Poi 16 anni abbondanti di tolleranza “de facto”. Almeno quattro amministrazioni passate senza atti che cercassero di regolarizzazione o estirpare l’occupazione.
Poco dopo, però, la prima spinta durante la Giunta del Dem Piero Fassino da parte dell’assessore alla Casa Maurizio Marrone, allora consigliere comunale di minoranza: una mozione, passata grazie all’appoggio dei Moderati (tra i firmatari anche l’ex assessore Giuseppe Sbriglio) che impegnava la Città a mettere all’asta gli stabili occupati dagli anarchici.
Allora l’attuale sindaco di Torino, Stefano Lo Russo, era assessore all’Urbanistica e sedeva tra i banchi della maggioranza. Ma poi niente di fatto.
Gli anni passano e “quelli di Aska” diventano tra i responsabili dei disordini del G7 di Venaria, nel 2017. Ma prima ancora degli scontri in Val di Susa, che si sono protratti per quasi due decenni.
Fino all’apertura di Lo Russo a marzo dello scorso anno. Con il percorso di rigenerazione e sperimentazione basato su un’idea di “bene comune”, che propone, per tramite di un comitato civico — che da allora sarebbero stati chiamati “garanti di Aska” — un Patto di collaborazione. Un percorso coraggioso, ma quantomeno ingenuo, secondo parte dei “suoi”.
Le chiavi dell’immobile vengono date proprio ai garanti, che “promettono” di non occupare i piani superiori (una delle condizioni del Patto).

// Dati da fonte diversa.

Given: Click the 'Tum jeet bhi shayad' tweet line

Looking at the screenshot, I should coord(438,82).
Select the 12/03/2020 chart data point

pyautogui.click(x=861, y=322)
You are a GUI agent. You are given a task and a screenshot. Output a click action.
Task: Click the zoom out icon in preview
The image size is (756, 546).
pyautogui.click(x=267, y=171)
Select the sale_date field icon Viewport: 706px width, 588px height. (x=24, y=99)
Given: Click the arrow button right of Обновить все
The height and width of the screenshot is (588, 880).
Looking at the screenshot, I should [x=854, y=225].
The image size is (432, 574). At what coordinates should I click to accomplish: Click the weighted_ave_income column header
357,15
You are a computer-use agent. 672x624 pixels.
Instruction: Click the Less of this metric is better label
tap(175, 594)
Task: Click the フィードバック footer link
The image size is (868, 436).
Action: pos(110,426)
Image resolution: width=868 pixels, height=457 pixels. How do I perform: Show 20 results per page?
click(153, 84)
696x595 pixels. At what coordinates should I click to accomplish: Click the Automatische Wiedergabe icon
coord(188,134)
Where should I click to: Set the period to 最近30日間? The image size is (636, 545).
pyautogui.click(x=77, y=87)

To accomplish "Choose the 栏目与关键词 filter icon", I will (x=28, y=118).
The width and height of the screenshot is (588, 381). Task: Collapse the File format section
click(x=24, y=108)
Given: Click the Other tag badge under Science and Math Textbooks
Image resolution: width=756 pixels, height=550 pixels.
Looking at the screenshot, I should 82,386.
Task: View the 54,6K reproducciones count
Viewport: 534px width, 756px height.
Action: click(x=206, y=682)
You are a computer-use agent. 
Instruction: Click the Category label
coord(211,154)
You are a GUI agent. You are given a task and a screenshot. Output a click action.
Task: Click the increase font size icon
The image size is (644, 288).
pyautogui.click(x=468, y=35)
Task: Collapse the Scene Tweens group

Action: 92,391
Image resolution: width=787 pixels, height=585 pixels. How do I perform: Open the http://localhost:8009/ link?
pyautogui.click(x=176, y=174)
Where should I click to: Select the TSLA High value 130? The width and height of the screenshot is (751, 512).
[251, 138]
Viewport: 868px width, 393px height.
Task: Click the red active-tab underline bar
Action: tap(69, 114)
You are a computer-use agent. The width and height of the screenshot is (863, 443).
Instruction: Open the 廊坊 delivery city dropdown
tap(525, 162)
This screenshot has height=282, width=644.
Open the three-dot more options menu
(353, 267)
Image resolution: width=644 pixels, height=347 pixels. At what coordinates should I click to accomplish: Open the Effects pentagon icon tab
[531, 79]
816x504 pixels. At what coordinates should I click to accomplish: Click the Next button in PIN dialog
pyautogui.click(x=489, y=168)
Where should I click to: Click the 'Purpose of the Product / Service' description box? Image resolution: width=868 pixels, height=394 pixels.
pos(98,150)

Ma lo stabile, com’è stato accertato nella nottata di giovedì scorso, è abitato eccome. E la cancellata che a marzo scorso si era aperta al Comune di Torino per il sopralluogo («Un fatto storico», aveva detto Lo Russo), parte del “controllo di gestione” del Patto, torna a chiudersi. Ma stavolta vuota.